Despite all the rhetoric about the need to rein in bid protests, the numbers just do not show protests as a growing problem.
If anything, it’s the opposite.
The newest edition of the Government Accountability Office’s annual bid protest report shows that a decade-long trend of declining protests continues.
GAO saw 1,688 protests filed in fiscal year 2025, down 6% from the 1,803 filed in FY 2024. Except for fiscal 2023, when protests rose because of the CIO-SP4 contract, bid protests have dropped steadily by 40% since fiscal 2016.
Despite the declines, bid protests continue to draw complaints with the familiar refrain that everything gets protested.
But the numbers do not support that wisdom of the crowd.
GAO handled 2,789 cases in fiscal 2016. The final number for FY 2025 came in at 1,688, or roughly 1,000 fewer cases.
In a report earlier this year, GAO said there could be several reasons for the decline over the last decade:
- Enhanced debriefings for defense contracts.
- An increase in the threshold for task order contracts
- An electronic protest docket system that charges a filing fee
In the FY 2025 National Defense Authorization Act, Congress asked GAO to look at changes to the protest process that included making unsuccessful protesters pay the costs of the government and the winning contractor. The argument in the 2025 NDAA is that there were too many protests without any merit.
GAO pushed back on this idea in a letter to Congress.
"We do not endorse creating a fee shifting process for bid protests because existing statutory authorities and bid protest procedures are sufficient to efficiently resolve and limit the adverse impacts of protests filed without a substantial legal or factual basis," GAO General Counsel Edda Emmanuelli Perez wrote in that letter.
Defense protests only effect 1.5% of DOD procurements, leading GAO to argue that the system was working and frivolous protests were rare.
The FY 2018 NDAA included a provision for enhanced debriefings for defense contracts, where the losing bidder gets to ask questions and DOD has to respond. The process gives losing bidders more insights into why they lost.
Enhanced briefings do take longer, but the number of defense contracts being protest has dropped faster than the overall downward trend.
DOD contracts accounted for 50.5% of protests in fiscal 2018. The percentage dropped to 44.2% in fiscal 2024, the most recent year GAO released data on defense contracts.

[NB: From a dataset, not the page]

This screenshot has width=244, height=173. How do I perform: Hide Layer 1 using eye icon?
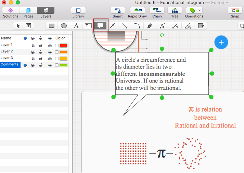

The proposed FY 2026 NDAA does not include any further recommendations or directions to GAO to address bid protests.
In addition to highlighting the continuing decline of bid protests, GAO also offers insights on the most common issues that lead the agency to sustain a protest and side with the protester.
The most common reasons for sustained protest are problems with the technical evaluation and an unreasonable cost or price evaluation. A third reason is an unreasonable rejection of a proposal.
But of the 1,688 protests, only 53 resulted in a sustained ruling that means a win for the protester. GAO denied 327 cases.
Over half of the protests – 52% – either ended up with a sustained ruling or some sort of corrective action by the agency to address an issue raised in the protest. GAO calls that number its “effectiveness rate” and it has held steady.